### Directions
Please reproduce exactly, and only, the lines from the one with "Delete the 2025/08/03 00:38 charge record" through the last line of the listing below, both ends included, leaving out the pictures.
>>
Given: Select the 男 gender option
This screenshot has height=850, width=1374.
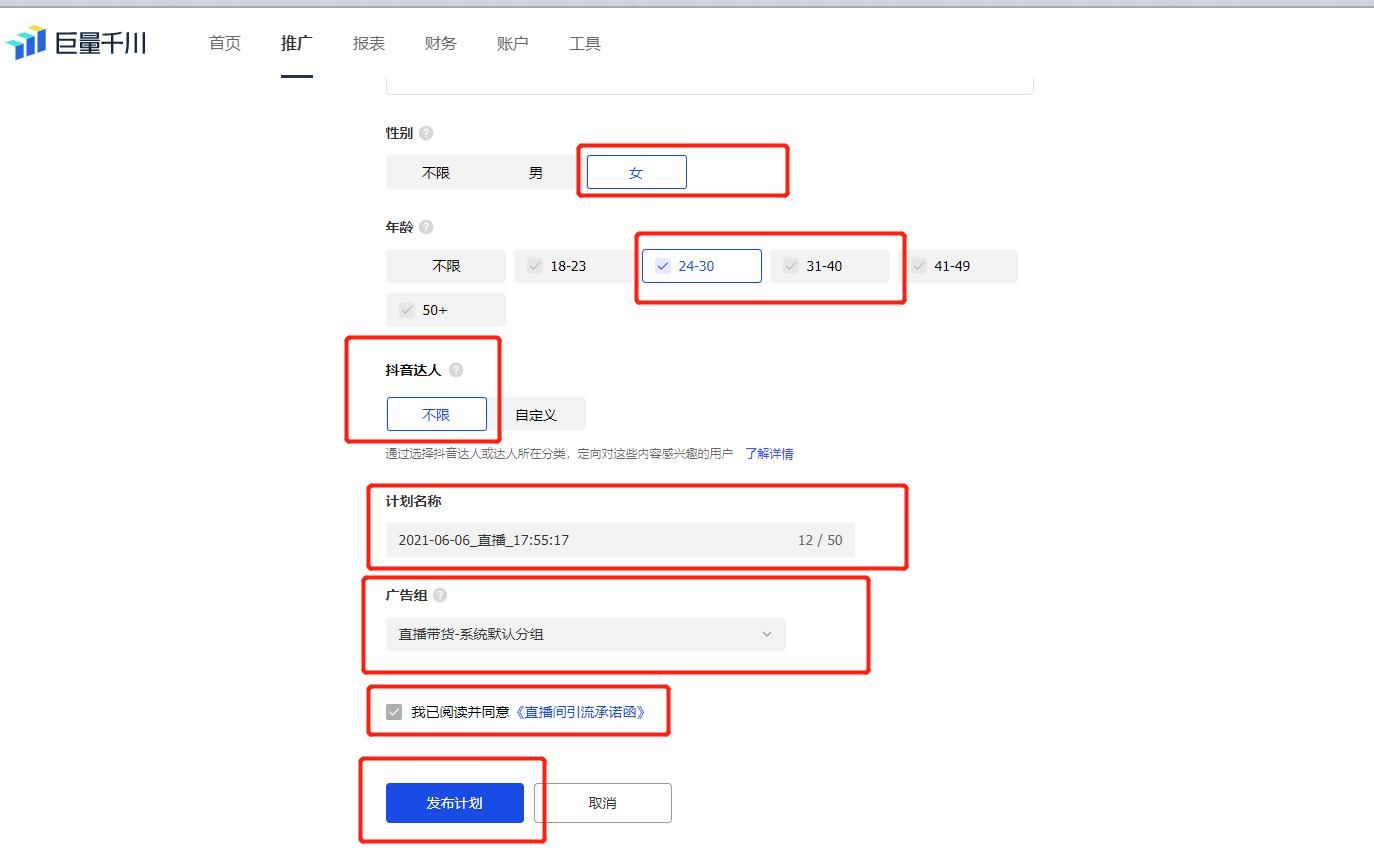Looking at the screenshot, I should 535,171.
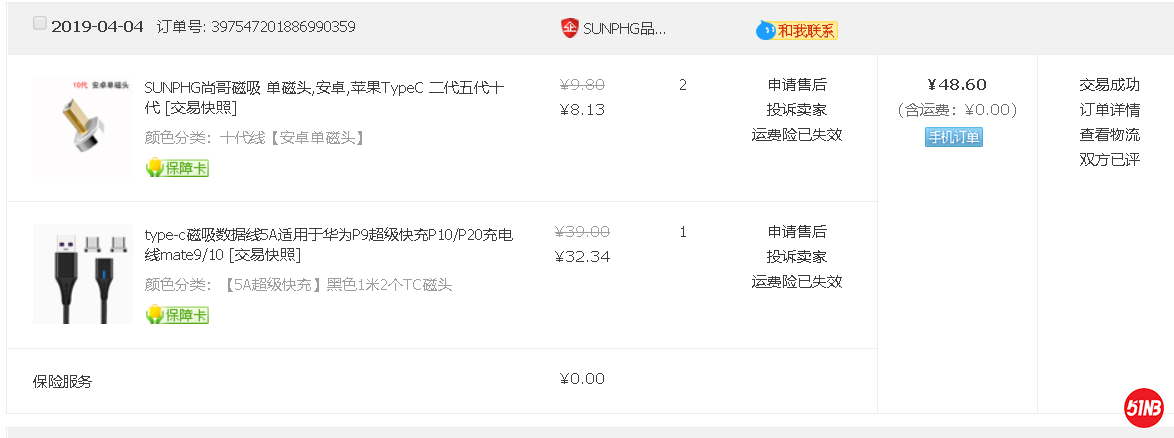
Task: Click the 双方已评 review status link
Action: 1109,160
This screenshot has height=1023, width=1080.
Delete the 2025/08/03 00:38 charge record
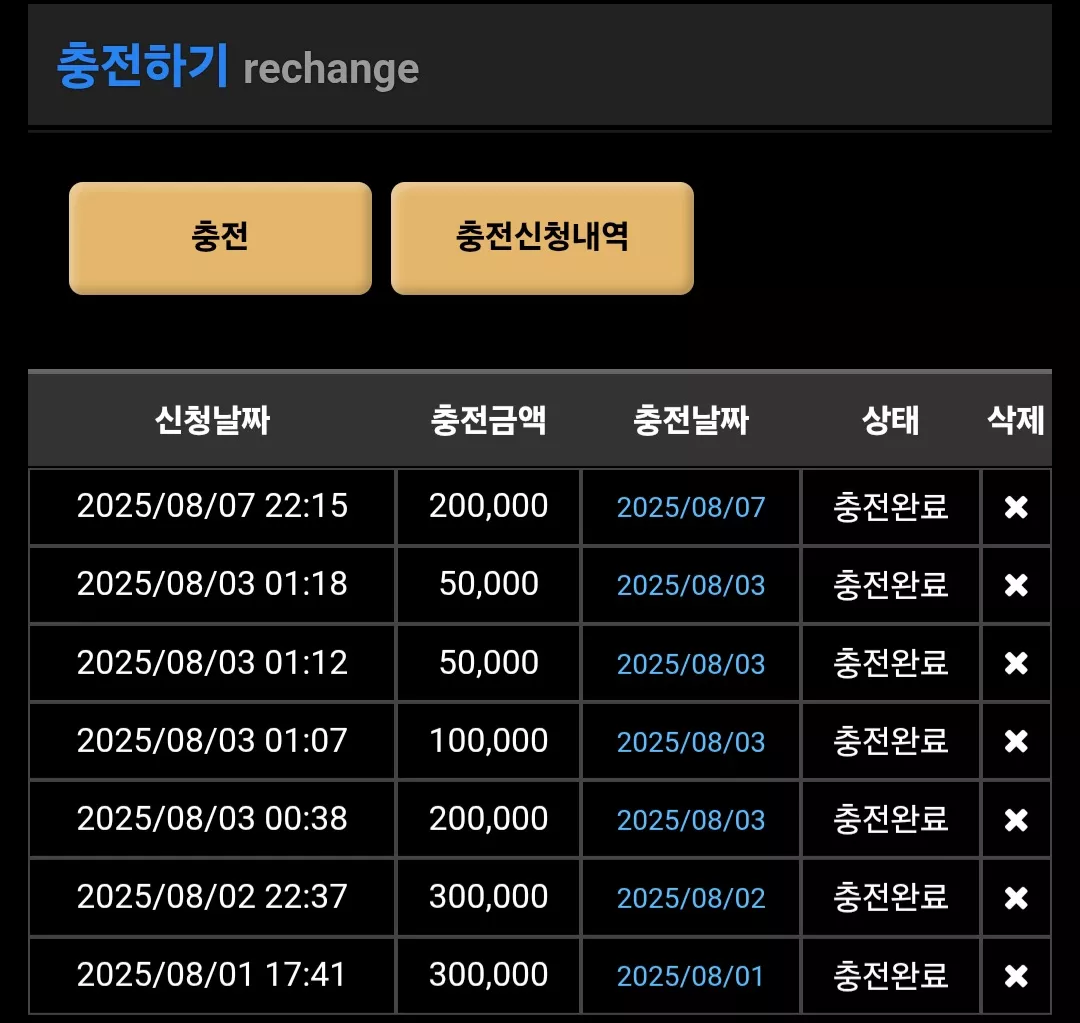(x=1016, y=820)
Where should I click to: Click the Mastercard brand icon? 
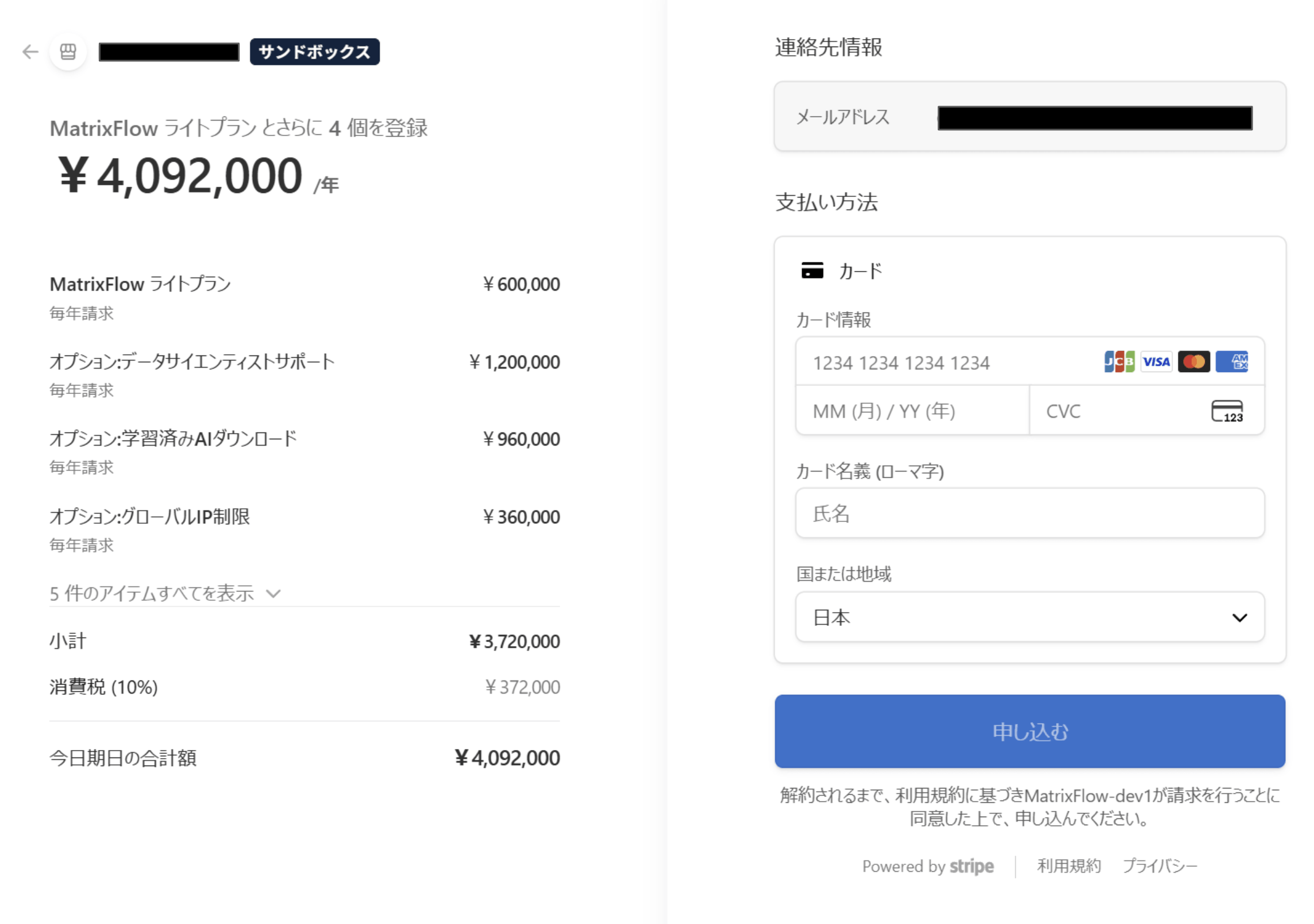[x=1193, y=362]
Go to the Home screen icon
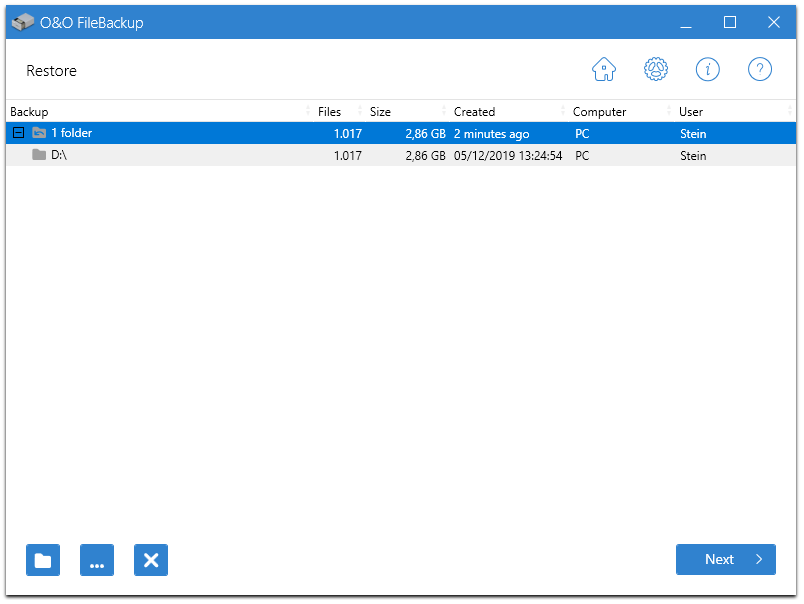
<<
### Result below
Delete the 2025/08/03 00:38 charge record
(x=1016, y=820)
Where should I click to: Click the Mastercard brand icon? 
[x=1193, y=362]
Go to the Home screen icon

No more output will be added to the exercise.